Heft 12

Jan-Hinrik Schmidt

Twitter-Nutzung von Kandidierenden der Bundestagswahl 2017

Verbreitung, Aktivität und Informationsquellen

Bisherige Studien zum Einsatz von sozialen Medien in Wahlkämpfen in Deutschland konzentrierten sich zumeist darauf, welche Reichweite Kandidierende auf entsprechenden Plattformen haben und welchen Kommunikationsstil sie dort pflegen. Der Fokus der hier vorgestellten Studie lag dagegen auf der Frage, inwieweit Kandidierende die sozialen Medien für ihre eigenen Informationszwecke nutzen und sich personalisierte Sets an Quellen zusammenstellen.

Die Ergebnisse beruhen auf einer Auswertung der Social-Media-Profile aller 4 828 Kandidierenden zur Bundestagswahl 2017. Die Befunde zeigen, dass sich soziale Medien als Instrument der Wahlkampfkommunikation endgültig etabliert haben. Die Mehrheit der Kandidierenden (rund 55 %) ist auf Facebook und/oder auf Twitter präsent. Betrachtet man speziell die Personen, die in den 19. Bundestag gewählt wurden, ist vor allem Facebook bei über 95 Prozent der MdB verbreitet; Twitter liegt mit knapp 65 Prozent ebenfalls deutlich über der Verbreitung in der Gesamtbevölkerung.
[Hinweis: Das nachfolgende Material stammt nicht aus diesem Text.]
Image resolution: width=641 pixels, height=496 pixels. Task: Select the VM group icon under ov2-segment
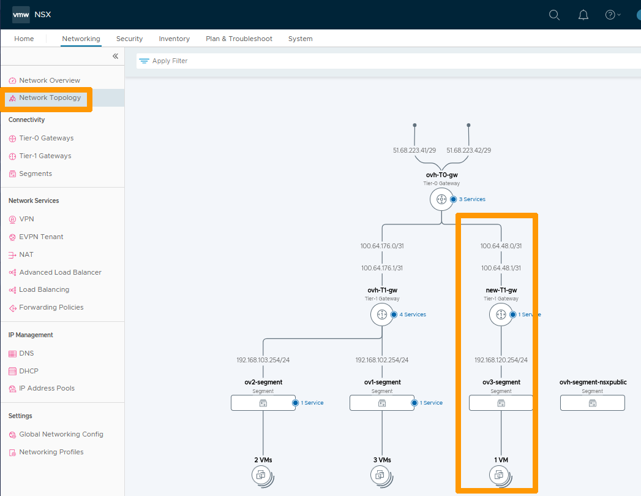click(x=263, y=476)
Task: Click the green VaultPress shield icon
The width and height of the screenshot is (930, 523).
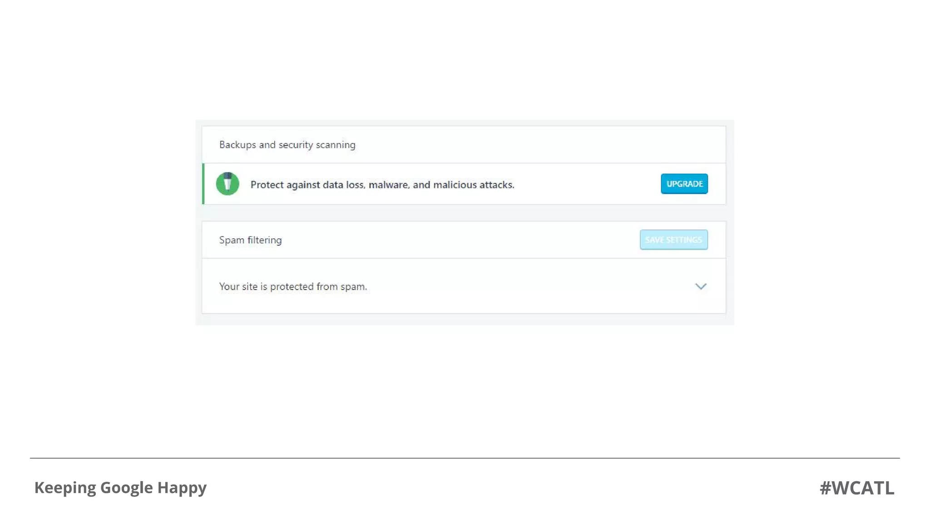Action: point(228,184)
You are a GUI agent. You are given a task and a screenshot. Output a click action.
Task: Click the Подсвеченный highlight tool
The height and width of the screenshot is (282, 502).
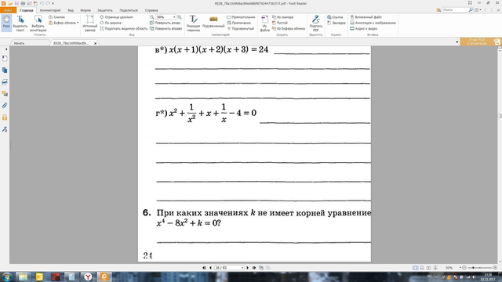[213, 23]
Gemessen an der Anzahl der Tweets waren vor allem Kandidierende von Bündnis 90/Grüne sehr aktiv. Der Zuwachs an Followern war hingegen bei der AfD auffällig hoch. Auch nach der Wahl konnten ihre Kandierenden und insbesondere die der FDP ihre Reichweite steigern.
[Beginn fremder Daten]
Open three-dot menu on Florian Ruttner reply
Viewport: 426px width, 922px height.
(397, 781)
Die Analyse der Verbreitung von Accounts öffentlicher Sprecher zeigt, dass 5 Prozent der Friends von Kandidierenden zu deutschen Medienangeboten gehören. Darin sind vor allem die TwitterAccounts etablierter publizistischer Marken enthalten, die sich Tageszeitungen, Wochenzeitungen/ Zeitschriften und dem öffentlich-rechtlichen Rundfunk zuordnen lassen. 

Wichtiger als Medienaccounts sind für die Kandidierenden allerdings Accounts von Parteiorganisationen und Politikern. Solche parteibezogenen Quellen machten etwa 15 bis 20 Prozent, bei der CSU sogar an die 25 Prozent aller Twitter-Friends aus. Bei Kandidierenden und MdB aller Parteien gibt es hier eine sehr stark ausgeprägte In-GroupOrientierung, das heißt, es wird vorrangig Accounts von Personen und Gliederungen der eigenen Partei gefolgt.